━━ Material for the task

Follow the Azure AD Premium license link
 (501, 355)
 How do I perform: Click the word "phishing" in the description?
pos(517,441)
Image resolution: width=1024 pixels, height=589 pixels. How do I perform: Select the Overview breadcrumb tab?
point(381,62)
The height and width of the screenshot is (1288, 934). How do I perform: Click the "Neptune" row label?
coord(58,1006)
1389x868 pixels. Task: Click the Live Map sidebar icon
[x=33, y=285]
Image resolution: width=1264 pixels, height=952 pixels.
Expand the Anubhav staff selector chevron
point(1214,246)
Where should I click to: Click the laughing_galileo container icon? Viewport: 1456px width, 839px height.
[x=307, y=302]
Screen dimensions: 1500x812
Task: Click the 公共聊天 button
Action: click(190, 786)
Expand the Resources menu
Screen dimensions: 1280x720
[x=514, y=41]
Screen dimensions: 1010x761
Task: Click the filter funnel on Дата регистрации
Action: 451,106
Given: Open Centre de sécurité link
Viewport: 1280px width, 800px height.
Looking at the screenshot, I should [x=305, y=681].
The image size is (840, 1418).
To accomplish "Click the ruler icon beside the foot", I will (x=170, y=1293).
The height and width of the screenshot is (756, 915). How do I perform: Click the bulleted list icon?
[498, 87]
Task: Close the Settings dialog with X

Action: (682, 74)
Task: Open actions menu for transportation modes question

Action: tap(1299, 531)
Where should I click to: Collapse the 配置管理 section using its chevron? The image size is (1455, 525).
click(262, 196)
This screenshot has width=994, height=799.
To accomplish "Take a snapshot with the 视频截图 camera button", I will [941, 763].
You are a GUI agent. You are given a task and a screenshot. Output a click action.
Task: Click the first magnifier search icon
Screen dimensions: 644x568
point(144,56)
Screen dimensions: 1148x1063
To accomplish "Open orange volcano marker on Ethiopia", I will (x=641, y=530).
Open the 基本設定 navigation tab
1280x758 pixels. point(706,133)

━━━━

**Goal of the exercise**
Format the records above as a Markdown table with the columns Row and Line, starting at the line containing "The height and width of the screenshot is (1288, 934)." and ending after the line containing "Action: 451,106", with blank lines omitted.

**Problem solution**
| Row | Line |
|---|---|
| 1 | The height and width of the screenshot is (1288, 934). How do I perform: Click the "Neptune" row label? |
| 2 | coord(58,1006) |
| 3 | 1389x868 pixels. Task: Click the Live Map sidebar icon |
| 4 | [x=33, y=285] |
| 5 | Image resolution: width=1264 pixels, height=952 pixels. |
| 6 | Expand the Anubhav staff selector chevron |
| 7 | point(1214,246) |
| 8 | Where should I click to: Click the laughing_galileo container icon? Viewport: 1456px width, 839px height. |
| 9 | [x=307, y=302] |
| 10 | Screen dimensions: 1500x812 |
| 11 | Task: Click the 公共聊天 button |
| 12 | Action: click(190, 786) |
| 13 | Expand the Resources menu |
| 14 | Screen dimensions: 1280x720 |
| 15 | [x=514, y=41] |
| 16 | Screen dimensions: 1010x761 |
| 17 | Task: Click the filter funnel on Дата регистрации |
| 18 | Action: 451,106 |